Acórdão nº 2634/09.9TJCBR.C1 de Court of Appeal of Coimbra (Portugal), 21 de Dezembro de 2010
Magistrado Responsável | ARLINDO OLIVEIRA |
Data da Resolução | 21 de Dezembro de 2010 |
Emissor | Court of Appeal of Coimbra (Portugal) |
Acordam no Tribunal da Relação de Coimbra A..., Lda.
, com sede na ..., intentou a presente acção declarativa de condenação, sujeita aos termos do processo sumário, contra B...
, residente na ..., pedindo que o réu seja condenado a pagar-lhe a quantia de € 10.000,00, acrescida de juros de mora vencidos desde a citação e vincendos até integral pagamento, à taxa legal de 4%.

+ + + + +

Enunciado: Reescreva o trecho do acórdão começando em "Acórdão nº 2634/09.9TJCBR.C1" e terminando em "Coimbra A..., Lda.", trocando "Coimbra" por "Lisboa".

+ + + + +

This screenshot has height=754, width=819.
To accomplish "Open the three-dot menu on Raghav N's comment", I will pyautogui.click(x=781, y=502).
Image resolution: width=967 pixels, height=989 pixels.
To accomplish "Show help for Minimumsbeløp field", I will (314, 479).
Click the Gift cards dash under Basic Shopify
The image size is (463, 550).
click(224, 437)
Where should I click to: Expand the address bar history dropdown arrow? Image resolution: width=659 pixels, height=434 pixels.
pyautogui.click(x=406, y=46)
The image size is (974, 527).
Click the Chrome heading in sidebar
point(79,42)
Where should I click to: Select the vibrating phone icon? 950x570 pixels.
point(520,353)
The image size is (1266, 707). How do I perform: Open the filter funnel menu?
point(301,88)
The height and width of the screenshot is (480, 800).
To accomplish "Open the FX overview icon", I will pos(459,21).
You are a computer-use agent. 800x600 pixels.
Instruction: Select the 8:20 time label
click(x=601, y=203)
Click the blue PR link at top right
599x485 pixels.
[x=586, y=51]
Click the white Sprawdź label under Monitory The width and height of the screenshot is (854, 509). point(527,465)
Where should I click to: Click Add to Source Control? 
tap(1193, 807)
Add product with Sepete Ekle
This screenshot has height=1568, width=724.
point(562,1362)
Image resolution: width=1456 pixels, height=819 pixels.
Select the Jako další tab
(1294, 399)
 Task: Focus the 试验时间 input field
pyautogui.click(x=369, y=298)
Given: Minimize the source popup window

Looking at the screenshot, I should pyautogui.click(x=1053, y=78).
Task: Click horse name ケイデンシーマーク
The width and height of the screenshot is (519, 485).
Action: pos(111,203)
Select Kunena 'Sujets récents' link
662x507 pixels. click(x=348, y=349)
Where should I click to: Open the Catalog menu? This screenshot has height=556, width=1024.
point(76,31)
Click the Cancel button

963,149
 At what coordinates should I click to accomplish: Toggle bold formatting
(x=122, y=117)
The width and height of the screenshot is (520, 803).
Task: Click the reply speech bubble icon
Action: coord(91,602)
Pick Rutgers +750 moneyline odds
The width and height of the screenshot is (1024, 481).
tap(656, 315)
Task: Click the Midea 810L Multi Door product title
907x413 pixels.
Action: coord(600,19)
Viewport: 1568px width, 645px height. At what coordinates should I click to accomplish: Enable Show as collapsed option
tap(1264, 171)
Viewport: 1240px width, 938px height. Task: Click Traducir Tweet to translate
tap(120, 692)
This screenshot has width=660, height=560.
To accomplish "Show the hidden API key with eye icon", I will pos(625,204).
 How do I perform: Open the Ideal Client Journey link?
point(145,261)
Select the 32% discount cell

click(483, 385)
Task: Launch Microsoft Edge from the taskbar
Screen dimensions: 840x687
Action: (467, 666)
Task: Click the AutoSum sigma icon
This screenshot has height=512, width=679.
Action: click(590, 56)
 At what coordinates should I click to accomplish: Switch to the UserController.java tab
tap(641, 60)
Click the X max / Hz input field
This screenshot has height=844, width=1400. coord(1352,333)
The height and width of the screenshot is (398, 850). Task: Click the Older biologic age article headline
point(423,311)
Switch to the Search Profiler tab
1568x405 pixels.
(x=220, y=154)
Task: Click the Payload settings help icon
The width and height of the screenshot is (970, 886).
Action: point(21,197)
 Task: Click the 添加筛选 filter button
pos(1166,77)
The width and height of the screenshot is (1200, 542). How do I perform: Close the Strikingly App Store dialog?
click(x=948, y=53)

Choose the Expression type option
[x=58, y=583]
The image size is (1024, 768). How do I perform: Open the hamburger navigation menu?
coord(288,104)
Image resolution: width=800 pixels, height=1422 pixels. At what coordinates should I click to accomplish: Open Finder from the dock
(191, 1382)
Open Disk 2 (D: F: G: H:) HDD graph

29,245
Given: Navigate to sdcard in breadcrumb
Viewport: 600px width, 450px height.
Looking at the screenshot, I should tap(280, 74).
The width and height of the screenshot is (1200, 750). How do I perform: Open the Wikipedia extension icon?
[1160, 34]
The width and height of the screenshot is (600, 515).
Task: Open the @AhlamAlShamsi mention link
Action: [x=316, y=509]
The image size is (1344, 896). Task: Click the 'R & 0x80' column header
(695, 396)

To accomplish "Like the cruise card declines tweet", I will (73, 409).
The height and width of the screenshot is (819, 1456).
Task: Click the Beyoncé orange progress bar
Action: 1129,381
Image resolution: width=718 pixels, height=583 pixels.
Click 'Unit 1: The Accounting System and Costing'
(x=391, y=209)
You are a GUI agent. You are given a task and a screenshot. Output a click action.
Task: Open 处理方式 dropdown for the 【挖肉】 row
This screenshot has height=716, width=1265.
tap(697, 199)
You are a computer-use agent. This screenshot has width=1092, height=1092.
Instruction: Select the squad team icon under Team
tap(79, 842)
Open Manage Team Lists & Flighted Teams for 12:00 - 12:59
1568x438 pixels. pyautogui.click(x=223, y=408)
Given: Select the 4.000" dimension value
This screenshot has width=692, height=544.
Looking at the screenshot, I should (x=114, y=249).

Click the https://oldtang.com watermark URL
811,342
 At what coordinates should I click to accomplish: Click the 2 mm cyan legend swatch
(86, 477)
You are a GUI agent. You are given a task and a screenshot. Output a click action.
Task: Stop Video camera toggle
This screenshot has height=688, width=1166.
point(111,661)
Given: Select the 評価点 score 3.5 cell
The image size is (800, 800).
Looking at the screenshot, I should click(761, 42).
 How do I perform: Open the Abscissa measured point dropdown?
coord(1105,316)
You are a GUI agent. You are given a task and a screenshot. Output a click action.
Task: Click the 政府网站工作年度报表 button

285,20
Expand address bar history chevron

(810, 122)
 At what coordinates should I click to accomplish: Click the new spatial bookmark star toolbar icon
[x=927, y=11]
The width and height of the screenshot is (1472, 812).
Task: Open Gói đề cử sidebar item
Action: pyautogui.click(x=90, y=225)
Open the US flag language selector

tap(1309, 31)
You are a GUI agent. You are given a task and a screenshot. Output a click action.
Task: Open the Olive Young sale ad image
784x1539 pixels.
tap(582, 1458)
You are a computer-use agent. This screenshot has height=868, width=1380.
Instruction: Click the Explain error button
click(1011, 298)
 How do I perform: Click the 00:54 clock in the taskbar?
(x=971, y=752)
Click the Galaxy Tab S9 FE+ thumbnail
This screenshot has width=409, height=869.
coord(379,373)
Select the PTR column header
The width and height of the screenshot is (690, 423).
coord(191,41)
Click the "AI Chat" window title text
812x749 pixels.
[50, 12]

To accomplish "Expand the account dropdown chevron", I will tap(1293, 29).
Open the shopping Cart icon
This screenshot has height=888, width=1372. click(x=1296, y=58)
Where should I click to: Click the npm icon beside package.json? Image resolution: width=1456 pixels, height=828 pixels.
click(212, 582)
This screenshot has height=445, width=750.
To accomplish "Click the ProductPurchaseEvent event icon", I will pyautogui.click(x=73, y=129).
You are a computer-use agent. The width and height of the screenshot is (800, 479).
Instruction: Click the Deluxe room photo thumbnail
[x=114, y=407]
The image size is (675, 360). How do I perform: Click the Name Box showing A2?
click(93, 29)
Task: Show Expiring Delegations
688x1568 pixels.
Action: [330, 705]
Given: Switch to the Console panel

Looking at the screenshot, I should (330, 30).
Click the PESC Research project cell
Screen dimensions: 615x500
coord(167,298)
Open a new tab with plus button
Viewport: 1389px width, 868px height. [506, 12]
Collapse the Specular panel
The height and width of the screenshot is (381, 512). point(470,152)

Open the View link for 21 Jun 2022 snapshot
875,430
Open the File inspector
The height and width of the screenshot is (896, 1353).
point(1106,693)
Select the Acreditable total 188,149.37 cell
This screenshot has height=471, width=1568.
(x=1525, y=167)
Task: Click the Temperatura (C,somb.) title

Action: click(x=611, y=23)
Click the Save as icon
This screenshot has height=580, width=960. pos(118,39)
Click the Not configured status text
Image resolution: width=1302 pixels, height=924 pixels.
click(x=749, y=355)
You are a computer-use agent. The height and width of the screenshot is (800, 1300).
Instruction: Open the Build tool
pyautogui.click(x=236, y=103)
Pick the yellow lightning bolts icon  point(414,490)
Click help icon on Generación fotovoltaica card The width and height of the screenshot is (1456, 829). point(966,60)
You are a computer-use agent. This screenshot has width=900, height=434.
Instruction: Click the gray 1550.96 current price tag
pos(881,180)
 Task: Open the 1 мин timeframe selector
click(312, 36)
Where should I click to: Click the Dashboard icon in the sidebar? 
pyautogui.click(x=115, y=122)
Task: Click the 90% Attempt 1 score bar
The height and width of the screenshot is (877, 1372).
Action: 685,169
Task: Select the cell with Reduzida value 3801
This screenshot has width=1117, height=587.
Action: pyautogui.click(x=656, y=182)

+ + + + +

Resposta completa:
Acórdão nº 2634/09.9TJCBR.C1 de Court of Appeal of Lisboa (Portugal), 21 de Dezembro de 2010
Magistrado Responsável | ARLINDO OLIVEIRA |
Data da Resolução | 21 de Dezembro de 2010 |
Emissor | Court of Appeal of Lisboa (Portugal) |
Acordam no Tribunal da Relação de Lisboa A..., Lda.